The American legal system is a paradox. It’s necessary for order when we need it yet sometimes the red tape and conditions of the law can be so blurry it almost seems impossible to obtain true justice. As far as the law goes, I’ve often been on the breaking side. However, recently I decided to call upon the law for my protection and was shocked at not only the process, but the outcome of my situation.
What I realized is the law has no reverence for your sanity or emotional well being, only physical actions can cement your case ESPECIALLY as a woman. Where is the justice for emotional terror? Does it have to result in physical harm in order for the law to legitimize your claim? In some respect I would rather die than spend a lifetime conceding to emotional terror that is unwarranted. Emotion leads to action, action leads to consequence which at that point is too far. Without getting into the crazy specifics of my situation I will disclose that I have been the victim of emotional and physical terrorism in past and present. I thought it had departed from me and I could finally never think about it again until it came back to haunt me in real time. Only another victim, someone who can identify with the peril of manipulation and emotional, mind-fucking manipulation can understand where this takes you. It’s insane how a relationship so pure and wonderful to you at one time can become so malicious and vile. Admittedly it took me a very long time to come to terms with how heavily the ramifications of this situation weighed on me and my emotional well being. As a victim, of course you want to forget. You weigh out what your participation was, what could have been avoided and try to make sure not to duplicate those things in the future. I am so strong in many areas of my life but when it comes to love and men, all bets are off. I forgive too easily, give way too many second chances (which turn into third, fourth and beyond) and frankly, do not display my strongest behavior. As we grow older we can only hope to learn and grow from those mistakes and teach ourselves how to avoid those negative traits in future prospects. However, when a situation from the past ceases to die and literally comes back to haunt you on your home turf, all bets are off.

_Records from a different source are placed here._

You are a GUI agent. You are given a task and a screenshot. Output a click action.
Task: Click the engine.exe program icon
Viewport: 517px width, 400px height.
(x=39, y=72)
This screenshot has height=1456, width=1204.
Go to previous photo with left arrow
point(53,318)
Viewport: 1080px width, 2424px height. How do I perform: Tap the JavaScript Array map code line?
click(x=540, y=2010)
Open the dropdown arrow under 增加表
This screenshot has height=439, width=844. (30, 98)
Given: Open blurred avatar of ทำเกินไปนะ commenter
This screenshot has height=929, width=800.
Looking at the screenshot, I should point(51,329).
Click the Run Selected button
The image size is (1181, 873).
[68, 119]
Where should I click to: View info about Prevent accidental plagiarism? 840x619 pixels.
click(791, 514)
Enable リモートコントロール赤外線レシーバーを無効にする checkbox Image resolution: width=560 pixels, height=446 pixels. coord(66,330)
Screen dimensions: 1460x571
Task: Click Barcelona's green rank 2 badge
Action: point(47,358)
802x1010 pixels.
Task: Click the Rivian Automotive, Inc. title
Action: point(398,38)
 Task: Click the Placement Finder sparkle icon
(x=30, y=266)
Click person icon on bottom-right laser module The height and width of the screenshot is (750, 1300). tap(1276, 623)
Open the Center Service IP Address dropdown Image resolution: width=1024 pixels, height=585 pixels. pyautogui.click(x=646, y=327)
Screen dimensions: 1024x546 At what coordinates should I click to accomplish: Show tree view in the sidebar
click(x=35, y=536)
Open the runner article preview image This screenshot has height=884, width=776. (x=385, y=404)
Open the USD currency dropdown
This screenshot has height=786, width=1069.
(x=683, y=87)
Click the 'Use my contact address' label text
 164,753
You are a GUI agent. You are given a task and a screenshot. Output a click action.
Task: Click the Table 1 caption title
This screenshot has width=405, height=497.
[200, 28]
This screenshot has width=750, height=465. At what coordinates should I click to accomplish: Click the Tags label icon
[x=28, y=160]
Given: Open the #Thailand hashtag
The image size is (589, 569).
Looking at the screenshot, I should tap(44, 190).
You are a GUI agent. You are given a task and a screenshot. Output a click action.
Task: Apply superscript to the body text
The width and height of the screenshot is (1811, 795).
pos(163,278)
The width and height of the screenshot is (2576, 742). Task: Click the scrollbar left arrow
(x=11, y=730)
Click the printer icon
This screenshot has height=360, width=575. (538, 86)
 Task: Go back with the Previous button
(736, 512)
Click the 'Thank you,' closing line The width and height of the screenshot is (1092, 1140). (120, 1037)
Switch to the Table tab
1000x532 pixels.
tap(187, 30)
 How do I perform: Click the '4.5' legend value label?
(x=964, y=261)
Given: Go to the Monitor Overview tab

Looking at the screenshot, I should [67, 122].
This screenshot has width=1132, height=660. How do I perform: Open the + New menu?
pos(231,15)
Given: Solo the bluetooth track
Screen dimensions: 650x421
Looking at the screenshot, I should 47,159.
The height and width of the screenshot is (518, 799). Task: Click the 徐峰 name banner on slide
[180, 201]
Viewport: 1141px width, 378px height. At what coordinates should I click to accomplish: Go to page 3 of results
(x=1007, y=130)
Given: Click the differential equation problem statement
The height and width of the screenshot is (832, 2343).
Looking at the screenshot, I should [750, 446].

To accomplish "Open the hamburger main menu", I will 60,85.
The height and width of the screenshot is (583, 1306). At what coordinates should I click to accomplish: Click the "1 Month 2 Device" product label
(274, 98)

Emotional terror is real and no joke, it can take years to cleanse it from your soul. Until now I never have had a need or motive to interject the law into my own situation, I’ve been able to take the punches as they come and deal on my own. This time was different because my care was so far removed and identified with the inflictor that I no longer wanted to accept the terror. No one should have the right to consistently victimize with no repercussions, not only is it harmful to the victim but it’s an enabler to the perpetrator. Without the hand of the law to back you up it just becomes a lawless mess of daggers and the scariest part for me is you never know when, where and how it will manifest itself. As a friend told me, “a true crazy does not care.” I watch the crime shows, I know the signs – when you make the resolution to bring it there it’s a clear and present danger. So I gave my fate to the law and despite my best argument in my defense, even a surprising acknowledgement of culpability from the defending party, I was not granted my order.
The only thing that can describe my reaction was shock – how could the inexplicable actions of someone else not be questioned or punished with consequence? Why am I left to wonder in vulnerability what will be the next phase of this terror? I have no words for my disdain for the way the law is dished out sometimes, there is no rhyme or reason and using antiquated court cases as a citation for examples of why my case could not be valid burns me inside. Every situation is different and after seeing how this one paned out for me, I can’t help but wonder how many of even more severity slip through with dire consequences. I also can’t help but think that if I had a dick and the tables were turned, that the situation would be completely different. At then end of the day, the law doesn’t protect you from reality – you will always be the be all, end all defense.